Article —

Question

Divide the number 20 into two parts such that the sum of their squares is minimum.

Hint:

When minimizing the sum of squares, take the derivative of the function and solve for the critical point.

Answer 1

Step 1: Set up the variables.
Let the two parts into which the number 20 is divided be \( x \) and \( 20 - x \). The sum of the squares of these parts is given by: \[ S(x) = x^2 + (20 - x)^2 \]

Step 2: Simplify the expression.
Expanding the expression: \[ S(x) = x^2 + (400 - 40x + x^2) = 2x^2 - 40x + 400 \]

Step 3: Minimize the function.

Stated task 1 — In the worked solution for splitting 20 into two parts, what does the sum of the squares simplify to after expanding?
Stated task 2 — Carry on with the worked solution for splitting 20 into two parts, starting right after its last line.

Data excerpts —
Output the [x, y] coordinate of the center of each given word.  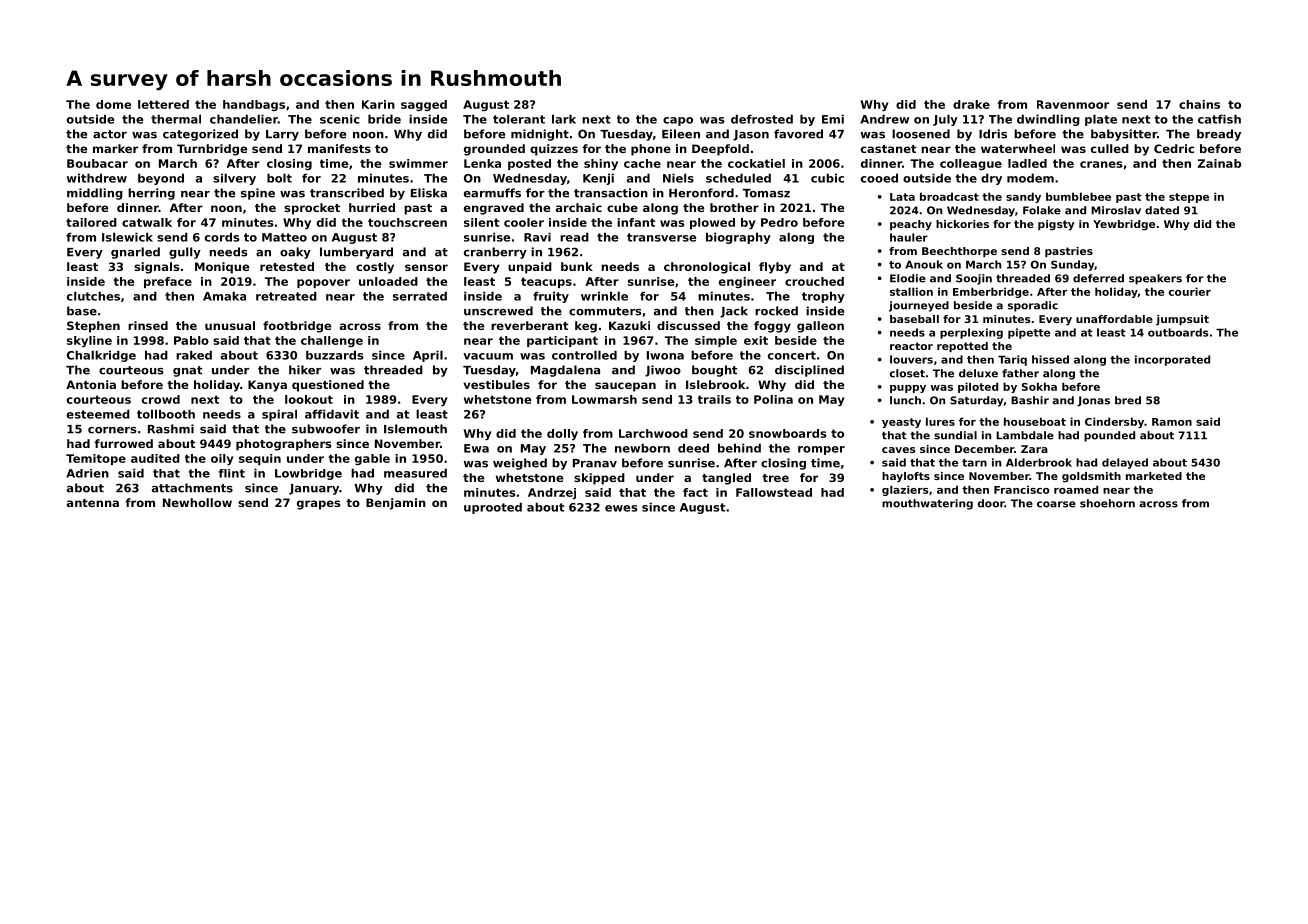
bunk [577, 266]
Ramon [1172, 422]
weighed [520, 464]
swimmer [418, 163]
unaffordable [1114, 319]
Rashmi [171, 429]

Reply 1 — 2x^2 - 40x + 400

Reply 2 —
To minimize \( S(x) \), we take the derivative with respect to \( x \) and set it equal to zero: \[ \frac{dS}{dx} = 4x - 40 \] Setting the derivative equal to zero: \[ 4x - 40 = 0 $\Rightarrow$ x = 10 \]

Step 4: Verify that this is a minimum.
Taking the second derivative: \[ \frac{d^2S}{dx^2} = 4 \] Since the second derivative is positive, the function has a minimum at \( x = 10 \).

Step 5: Conclude.
Thus, the number 20 should be divided into two parts of 10 and 10 to minimize the sum of their squares.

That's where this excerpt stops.